▸ **Aim of the exercise**: The response should consist only of the lines from the one with "The width and" to the end of the data below, copied exactly and without pictures.

===== The input =====

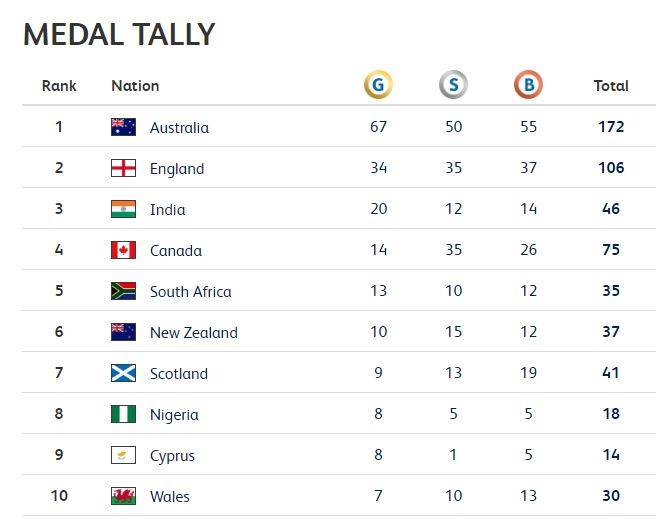Click the England flag icon

click(124, 168)
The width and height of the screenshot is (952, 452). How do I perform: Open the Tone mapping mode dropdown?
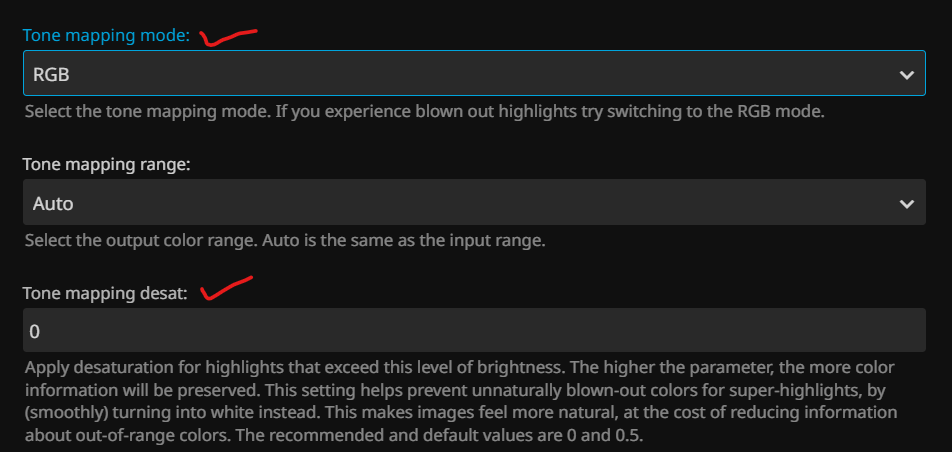[473, 75]
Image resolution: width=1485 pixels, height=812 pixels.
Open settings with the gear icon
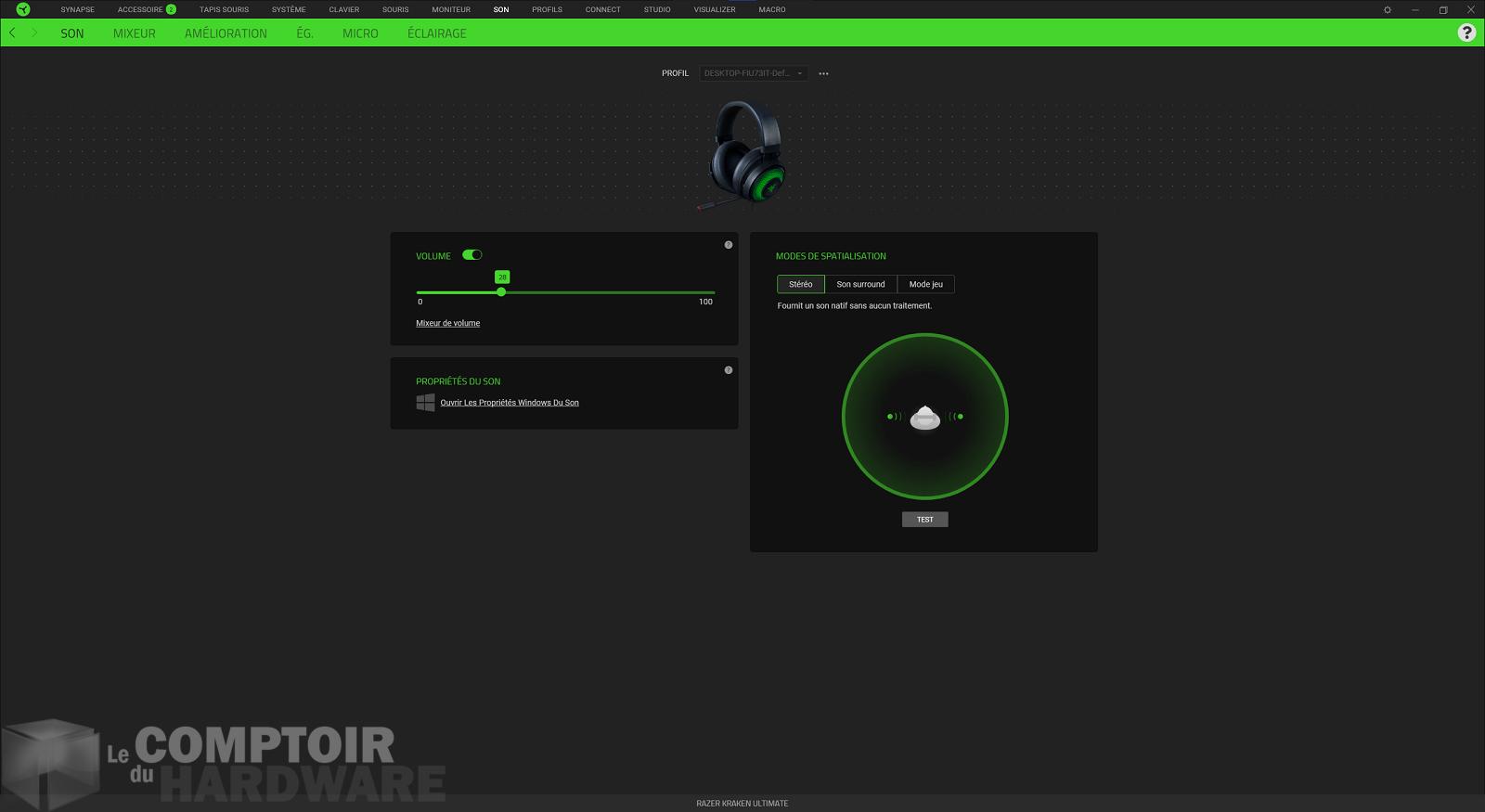tap(1388, 10)
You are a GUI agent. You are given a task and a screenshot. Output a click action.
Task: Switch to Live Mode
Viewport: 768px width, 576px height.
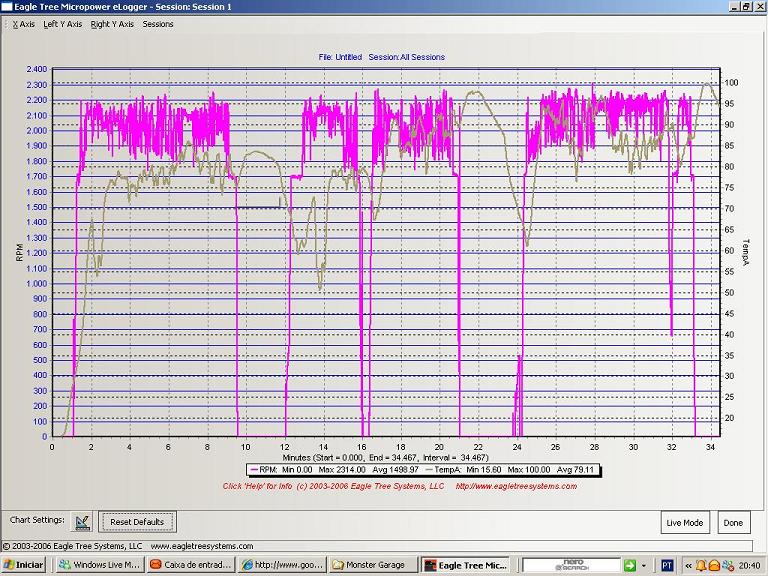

=====

▸ **The completed task**:
The width and height of the screenshot is (952, 452). How do I perform: Open the Tone mapping mode dropdown?
[473, 75]
Image resolution: width=1485 pixels, height=812 pixels.
Open settings with the gear icon
tap(1388, 10)
You are a GUI agent. You are given a task and a screenshot. Output a click action.
Task: Switch to Live Mode
Viewport: 768px width, 576px height.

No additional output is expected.